O Ministério da Saúde coordena o Comitê Nacional para Promoção do Uso Racional de Medicamentos. Segundo o diretor do Departamento de Assistência Farmacêutica e Insumos Estratégicos do Ministério da Saúde, José Miguel do Nascimento Jr., consumo racional de medicamentos consiste em recorrer a remédios somente quando forem realmente necessários, em doses adequadas, de acordo com a prescrição médica e até o fim do tratamento.

O comitê busca identificar e propor estratégias de articulação, monitoramento e avaliação da promoção do uso racional de medicamentos. Para Nascimento, a automedicação é um mau hábito da população brasileira. “Na verdade é uma conduta de risco, que causa prejuízos para o próprio cidadão e para o sistema público de saúde”, afirma o diretor.

Pais e Filhos

Semelhante ao que ocorre com a automedicação, muitos pais receitam remédios aos próprios filhos. “Já houve um caso em que uma mãe deu antibiótico por um mês para a criança achando que era vitamina. Além de poder causar resistência ao medicamento, isto pode provocar problemas sérios de saúde, principalmente em crianças”, adverte Vera Bezerra, presidenta da Sociedade Brasileira de Pediatria do Distrito Federal e professora de Pediatria na Universidade de Brasília (UnB).

MATERIAL FORNECIDO »
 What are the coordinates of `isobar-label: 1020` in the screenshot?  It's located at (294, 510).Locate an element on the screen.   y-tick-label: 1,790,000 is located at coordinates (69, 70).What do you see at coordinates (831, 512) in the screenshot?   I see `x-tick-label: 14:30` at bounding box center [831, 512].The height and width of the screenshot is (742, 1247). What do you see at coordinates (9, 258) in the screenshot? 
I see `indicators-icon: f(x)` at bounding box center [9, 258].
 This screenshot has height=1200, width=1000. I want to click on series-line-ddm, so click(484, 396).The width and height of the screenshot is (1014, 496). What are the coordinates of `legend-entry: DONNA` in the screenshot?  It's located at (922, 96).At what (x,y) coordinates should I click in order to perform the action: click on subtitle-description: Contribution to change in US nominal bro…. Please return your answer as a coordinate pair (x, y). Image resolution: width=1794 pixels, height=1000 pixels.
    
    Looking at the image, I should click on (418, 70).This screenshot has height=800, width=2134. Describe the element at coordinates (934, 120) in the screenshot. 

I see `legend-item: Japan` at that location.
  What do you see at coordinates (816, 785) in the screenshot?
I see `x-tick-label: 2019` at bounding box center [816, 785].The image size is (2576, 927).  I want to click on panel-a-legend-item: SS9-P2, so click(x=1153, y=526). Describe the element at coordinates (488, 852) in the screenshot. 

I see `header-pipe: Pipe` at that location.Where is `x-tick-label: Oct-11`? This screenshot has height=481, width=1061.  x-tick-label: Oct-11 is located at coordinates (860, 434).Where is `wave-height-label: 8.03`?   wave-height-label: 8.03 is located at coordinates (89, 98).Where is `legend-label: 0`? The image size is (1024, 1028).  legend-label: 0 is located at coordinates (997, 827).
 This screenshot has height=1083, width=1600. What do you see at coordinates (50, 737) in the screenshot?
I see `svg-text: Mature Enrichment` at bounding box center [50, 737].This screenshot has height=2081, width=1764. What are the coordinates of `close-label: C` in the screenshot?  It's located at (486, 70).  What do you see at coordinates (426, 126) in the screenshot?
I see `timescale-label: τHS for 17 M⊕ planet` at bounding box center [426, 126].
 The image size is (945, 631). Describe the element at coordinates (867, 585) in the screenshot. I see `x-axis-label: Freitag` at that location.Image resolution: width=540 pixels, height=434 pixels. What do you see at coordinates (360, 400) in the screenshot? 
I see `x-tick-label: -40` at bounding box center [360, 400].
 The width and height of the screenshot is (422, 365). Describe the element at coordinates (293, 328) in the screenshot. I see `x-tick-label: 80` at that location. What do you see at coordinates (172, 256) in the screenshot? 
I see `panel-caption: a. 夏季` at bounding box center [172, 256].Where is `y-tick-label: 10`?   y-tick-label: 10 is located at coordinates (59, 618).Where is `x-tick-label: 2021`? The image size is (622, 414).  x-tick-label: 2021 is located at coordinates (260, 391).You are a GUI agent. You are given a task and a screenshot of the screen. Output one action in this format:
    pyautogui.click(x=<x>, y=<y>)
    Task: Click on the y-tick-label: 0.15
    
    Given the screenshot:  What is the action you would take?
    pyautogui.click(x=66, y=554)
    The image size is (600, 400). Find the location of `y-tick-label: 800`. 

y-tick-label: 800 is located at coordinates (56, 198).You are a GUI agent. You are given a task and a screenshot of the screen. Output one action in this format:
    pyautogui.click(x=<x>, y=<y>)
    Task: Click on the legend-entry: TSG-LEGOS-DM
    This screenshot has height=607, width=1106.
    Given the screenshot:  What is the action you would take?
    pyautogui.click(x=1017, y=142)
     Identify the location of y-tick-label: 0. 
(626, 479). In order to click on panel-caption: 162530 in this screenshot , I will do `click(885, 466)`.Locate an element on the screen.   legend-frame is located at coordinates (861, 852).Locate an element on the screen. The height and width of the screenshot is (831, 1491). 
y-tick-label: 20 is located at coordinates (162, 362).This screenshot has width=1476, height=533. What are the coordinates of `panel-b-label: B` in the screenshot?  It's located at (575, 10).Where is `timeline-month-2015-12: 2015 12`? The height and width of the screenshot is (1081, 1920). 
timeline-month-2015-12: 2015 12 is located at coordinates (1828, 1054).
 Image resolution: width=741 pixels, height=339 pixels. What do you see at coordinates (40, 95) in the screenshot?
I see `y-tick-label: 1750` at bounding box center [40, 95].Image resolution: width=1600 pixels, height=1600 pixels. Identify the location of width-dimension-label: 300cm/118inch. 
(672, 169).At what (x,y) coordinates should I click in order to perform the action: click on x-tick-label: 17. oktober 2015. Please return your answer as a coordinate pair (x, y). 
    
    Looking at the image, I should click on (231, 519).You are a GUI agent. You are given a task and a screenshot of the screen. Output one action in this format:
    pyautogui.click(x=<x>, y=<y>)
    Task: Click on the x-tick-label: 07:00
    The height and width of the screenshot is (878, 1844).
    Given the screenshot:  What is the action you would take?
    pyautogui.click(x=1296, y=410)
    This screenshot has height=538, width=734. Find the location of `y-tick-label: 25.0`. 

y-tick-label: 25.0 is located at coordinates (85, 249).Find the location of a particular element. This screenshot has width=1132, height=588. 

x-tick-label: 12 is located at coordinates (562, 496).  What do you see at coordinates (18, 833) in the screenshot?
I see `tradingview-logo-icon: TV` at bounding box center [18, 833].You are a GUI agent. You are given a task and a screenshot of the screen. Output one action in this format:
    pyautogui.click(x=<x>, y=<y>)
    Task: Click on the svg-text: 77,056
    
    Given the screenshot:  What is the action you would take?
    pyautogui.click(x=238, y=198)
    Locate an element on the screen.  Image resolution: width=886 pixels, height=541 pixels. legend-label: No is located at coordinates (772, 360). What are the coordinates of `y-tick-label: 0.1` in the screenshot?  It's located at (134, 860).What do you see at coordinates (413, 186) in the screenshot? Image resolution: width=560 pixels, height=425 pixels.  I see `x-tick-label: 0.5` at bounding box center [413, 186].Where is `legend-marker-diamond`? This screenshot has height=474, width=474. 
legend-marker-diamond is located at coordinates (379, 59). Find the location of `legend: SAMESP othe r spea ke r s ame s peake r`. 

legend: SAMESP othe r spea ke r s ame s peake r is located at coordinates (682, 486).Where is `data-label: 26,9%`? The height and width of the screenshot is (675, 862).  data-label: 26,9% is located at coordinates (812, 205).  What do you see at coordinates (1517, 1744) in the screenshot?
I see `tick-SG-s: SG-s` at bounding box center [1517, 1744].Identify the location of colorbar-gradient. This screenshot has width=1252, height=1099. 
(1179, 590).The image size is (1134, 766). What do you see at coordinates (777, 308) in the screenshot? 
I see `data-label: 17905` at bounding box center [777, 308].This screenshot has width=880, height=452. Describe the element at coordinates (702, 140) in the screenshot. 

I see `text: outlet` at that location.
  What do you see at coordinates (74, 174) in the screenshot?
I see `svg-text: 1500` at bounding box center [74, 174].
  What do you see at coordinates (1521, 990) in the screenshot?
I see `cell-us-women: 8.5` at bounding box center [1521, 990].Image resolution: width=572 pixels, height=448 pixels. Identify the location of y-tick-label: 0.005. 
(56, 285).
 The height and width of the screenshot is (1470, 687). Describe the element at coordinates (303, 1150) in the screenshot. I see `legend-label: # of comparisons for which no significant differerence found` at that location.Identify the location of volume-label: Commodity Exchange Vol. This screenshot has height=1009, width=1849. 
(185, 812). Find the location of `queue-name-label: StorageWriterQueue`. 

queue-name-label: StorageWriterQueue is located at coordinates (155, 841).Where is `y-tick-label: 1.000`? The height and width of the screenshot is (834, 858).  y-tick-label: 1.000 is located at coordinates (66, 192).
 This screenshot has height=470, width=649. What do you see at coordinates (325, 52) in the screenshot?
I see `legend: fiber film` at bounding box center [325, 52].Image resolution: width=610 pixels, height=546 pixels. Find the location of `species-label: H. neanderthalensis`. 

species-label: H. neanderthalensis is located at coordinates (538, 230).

TAREFA 1 » Reescreva em forma de lista o parágrafo do trecho sobre uso racional de medicamentos que começa com "O comitê busca identificar", mantendo os fatos principais.
TAREFA 2 » Dê continuidade ao trecho sobre uso racional de medicamentos a partir da última frase apresentada.

RESPOSTA ESPERADA 1 »
- O comitê procura identificar e propor estratégias de articulação, monitoramento e avaliação da promoção do uso racional de medicamentos.
- Nascimento considera a automedicação um mau hábito da população brasileira.
- Segundo o diretor, a automedicação é uma conduta de risco que prejudica o próprio cidadão e o sistema público de saúde.

RESPOSTA ESPERADA 2 »
De acordo com a pediatra, outra ocorrência corriqueira é a confusão que os pais fazem em relação à dosagem de medicamentos. “O tamanho das colheres que as famílias têm em casa varia muito. Uma colher de café, por exemplo, pode variar entre 1 a 2,5 ml. Dependendo da medicação, faz uma grande diferença. Por isso prefiro receitar os remédios líquidos, que já vêm com uma pequena seringa para medição. É mais seguro, inclusive, do que os copinhos”, ressalta.

Segundo a OMS, todos os anos morrem mais de 8 milhões de crianças. Muitas dessas mortes são causadas por doenças como diarreia e pneumonia, que poderiam ser evitadas com a utilização correta de medicamentos. Por isso, a pediatra aconselha aos pais que sigam rigidamente as recomendações, e que nunca deem remédios aos filhos sem prescrição médica, muito menos com a orientação de parentes, amigos ou até mesmo balconistas de farmácias e drogarias, que não têm capacitação suficiente para receitá-los.

Controle mais rígido

A chefe de cozinha Andrea Munhoz, 33 anos, segue atentamente as recomendações médicas no que diz respeito à sua filha. Andrea diz que leva Júlia, 3, com frequência, ao homeopata, e que quando a criança tem algum mal- estar corriqueiro primeiro recorre à homeopatia e depois, com algum outro sintoma mais grave, leva ao médico.

“Sempre que a Juju tem febre ou algum outro problema mais sério, levo logo ao pediatra”, conta. Mas no que se refere a medicamentos tarjados é firme: “Nunca dei nenhum remédio para ela sem a recomendação de um médico, independentemente de palpites de familiares.”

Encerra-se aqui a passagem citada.